▶ **SHORT EXERCISE A**: Turn the records from the line with "Click 发起退货 to start return" to the line with "Click the Action", both included, into a Markdown table with columns Row and Line, leaving out blank lines.

▶ **SELECTED PASSAGE**:
(begin)

That’s hard…we never really went on many vacations growing up, so most of the traveling I’ve done in my life is through sport, at first through track and field and softball, then through skeleton. So to be quite honest, because I was always away from home my favorite place to go is probably home.

Did you live in North Vancouver most of your life?
Yeah, I grew up and was born and raised there. I lived in southern Alberta for a little bit before moving back with my family when I was still in elementary school. I moved out for university at SFU [Simon Fraser University], which is just outside of Vancouver in Burnaby.

Everyone has their own way they get into the sport, how did you get into skeleton?
It was back during the 2002 Salt Lake City Olympics, it was on television and I was watching with my grandpa. Just like you’d see on TV there were a few sleds that zipped by, and he turned to me with this look of utter disgust and says “They’re crazy!” So that kind of planted the seed.

Then with Vancouver hosting the Olympics, with the facility right there, it was just really the turning point to be at the right place at the right time with life events, I moved up to Whistler without ever having tried skeleton before and said “this is what I’m going to do!”

You’d mentioned you’d played softball and ran track and field, what did you do in those sports?
I was a sprinter in track, so the shorter the better for me. I did the 60m, 100m, 200m…I got away without ever having to run a 400m in university which never happens, so thank goodness because that would have sucked! I also threw javelin for fun in dual meets, mostly because of my softball background.

For me, softball was always my fun “escape” sort of sport. Where as track and field I was quite competitive with it. I was recruited out of high school to play softball as well, but the seasons conflicted so I sort of had to pick and choose. But because I’d red-shirted an indoor season for track and field, I was able to finish collegiate career being on the softball team as well. I was a freshman senior!

What position did you play in softball?

(end)

▶ **SHORT EXERCISE B**: Return the interview passage from "Yeah, I grew" to "Vancouver in Burnaby." word for word.

▶ **RECORDED INFORMATION**:
(begin)

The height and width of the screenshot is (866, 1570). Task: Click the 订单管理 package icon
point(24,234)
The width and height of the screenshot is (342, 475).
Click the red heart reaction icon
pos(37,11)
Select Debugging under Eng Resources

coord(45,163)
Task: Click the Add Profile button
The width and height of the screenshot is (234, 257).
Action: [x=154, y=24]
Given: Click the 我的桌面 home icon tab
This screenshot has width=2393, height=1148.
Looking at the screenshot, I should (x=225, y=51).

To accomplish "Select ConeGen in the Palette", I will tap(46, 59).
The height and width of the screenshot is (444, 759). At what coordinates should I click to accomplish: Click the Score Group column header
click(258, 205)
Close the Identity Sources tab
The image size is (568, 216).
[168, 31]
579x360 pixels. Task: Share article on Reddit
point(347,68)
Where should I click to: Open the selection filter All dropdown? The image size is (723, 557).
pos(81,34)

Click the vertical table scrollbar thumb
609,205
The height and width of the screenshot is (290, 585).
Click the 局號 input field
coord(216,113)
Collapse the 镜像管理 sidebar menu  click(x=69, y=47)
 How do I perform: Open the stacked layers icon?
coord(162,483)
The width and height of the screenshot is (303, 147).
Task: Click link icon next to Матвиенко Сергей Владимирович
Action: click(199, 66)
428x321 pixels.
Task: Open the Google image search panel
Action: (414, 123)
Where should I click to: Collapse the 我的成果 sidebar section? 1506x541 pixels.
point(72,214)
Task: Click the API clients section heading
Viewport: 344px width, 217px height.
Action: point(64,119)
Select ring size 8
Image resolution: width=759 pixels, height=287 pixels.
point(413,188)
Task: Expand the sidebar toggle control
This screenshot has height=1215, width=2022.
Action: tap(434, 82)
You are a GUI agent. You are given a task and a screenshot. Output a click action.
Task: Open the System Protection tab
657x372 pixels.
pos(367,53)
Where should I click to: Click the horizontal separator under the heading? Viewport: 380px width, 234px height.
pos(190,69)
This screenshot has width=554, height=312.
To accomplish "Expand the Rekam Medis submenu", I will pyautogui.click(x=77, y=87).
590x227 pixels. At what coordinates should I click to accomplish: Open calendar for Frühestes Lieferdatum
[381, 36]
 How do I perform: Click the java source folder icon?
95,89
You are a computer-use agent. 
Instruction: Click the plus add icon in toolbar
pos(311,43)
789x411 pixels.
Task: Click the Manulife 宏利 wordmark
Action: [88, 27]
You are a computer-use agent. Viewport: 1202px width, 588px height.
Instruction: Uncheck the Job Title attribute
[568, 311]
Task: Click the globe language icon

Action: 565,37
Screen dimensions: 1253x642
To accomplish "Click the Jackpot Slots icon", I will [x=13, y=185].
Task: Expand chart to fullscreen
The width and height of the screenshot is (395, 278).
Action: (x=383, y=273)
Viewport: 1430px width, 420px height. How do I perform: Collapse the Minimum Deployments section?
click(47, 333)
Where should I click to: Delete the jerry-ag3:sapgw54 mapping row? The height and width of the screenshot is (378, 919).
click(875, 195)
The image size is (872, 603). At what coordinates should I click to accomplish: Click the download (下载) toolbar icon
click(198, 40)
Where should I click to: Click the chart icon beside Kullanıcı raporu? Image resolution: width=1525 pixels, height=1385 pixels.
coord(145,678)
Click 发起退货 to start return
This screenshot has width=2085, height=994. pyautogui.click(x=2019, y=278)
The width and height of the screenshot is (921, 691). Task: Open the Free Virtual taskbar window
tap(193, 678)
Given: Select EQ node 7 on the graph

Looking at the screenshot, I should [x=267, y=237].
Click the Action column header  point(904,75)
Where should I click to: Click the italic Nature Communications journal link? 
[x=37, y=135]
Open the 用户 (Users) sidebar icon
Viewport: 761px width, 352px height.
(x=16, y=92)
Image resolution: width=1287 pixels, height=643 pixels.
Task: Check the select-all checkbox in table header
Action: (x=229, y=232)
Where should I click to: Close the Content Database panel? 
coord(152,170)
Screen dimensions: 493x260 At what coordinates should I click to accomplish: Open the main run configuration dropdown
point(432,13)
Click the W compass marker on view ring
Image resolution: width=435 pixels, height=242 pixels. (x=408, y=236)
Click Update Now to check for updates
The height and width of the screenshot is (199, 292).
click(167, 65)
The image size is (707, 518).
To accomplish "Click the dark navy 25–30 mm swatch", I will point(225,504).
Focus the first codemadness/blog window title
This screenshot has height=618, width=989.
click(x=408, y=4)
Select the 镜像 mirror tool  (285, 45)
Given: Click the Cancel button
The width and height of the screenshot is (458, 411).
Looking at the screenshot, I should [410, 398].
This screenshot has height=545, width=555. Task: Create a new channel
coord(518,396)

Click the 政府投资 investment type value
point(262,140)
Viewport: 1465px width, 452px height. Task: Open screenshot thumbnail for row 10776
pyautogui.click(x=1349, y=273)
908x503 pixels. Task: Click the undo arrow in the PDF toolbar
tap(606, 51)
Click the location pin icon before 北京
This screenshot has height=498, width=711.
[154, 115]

(end)

▶ **COMPLETE ANSWER A**:
| Row | Line |
|---|---|
| 1 | Click 发起退货 to start return |
| 2 | This screenshot has width=2085, height=994. pyautogui.click(x=2019, y=278) |
| 3 | The width and height of the screenshot is (921, 691). Task: Open the Free Virtual taskbar window |
| 4 | tap(193, 678) |
| 5 | Given: Select EQ node 7 on the graph |
| 6 | Looking at the screenshot, I should [x=267, y=237]. |
| 7 | Click the Action column header  point(904,75) |

▶ **COMPLETE ANSWER B**:
Yeah, I grew up and was born and raised there. I lived in southern Alberta for a little bit before moving back with my family when I was still in elementary school. I moved out for university at SFU [Simon Fraser University], which is just outside of Vancouver in Burnaby.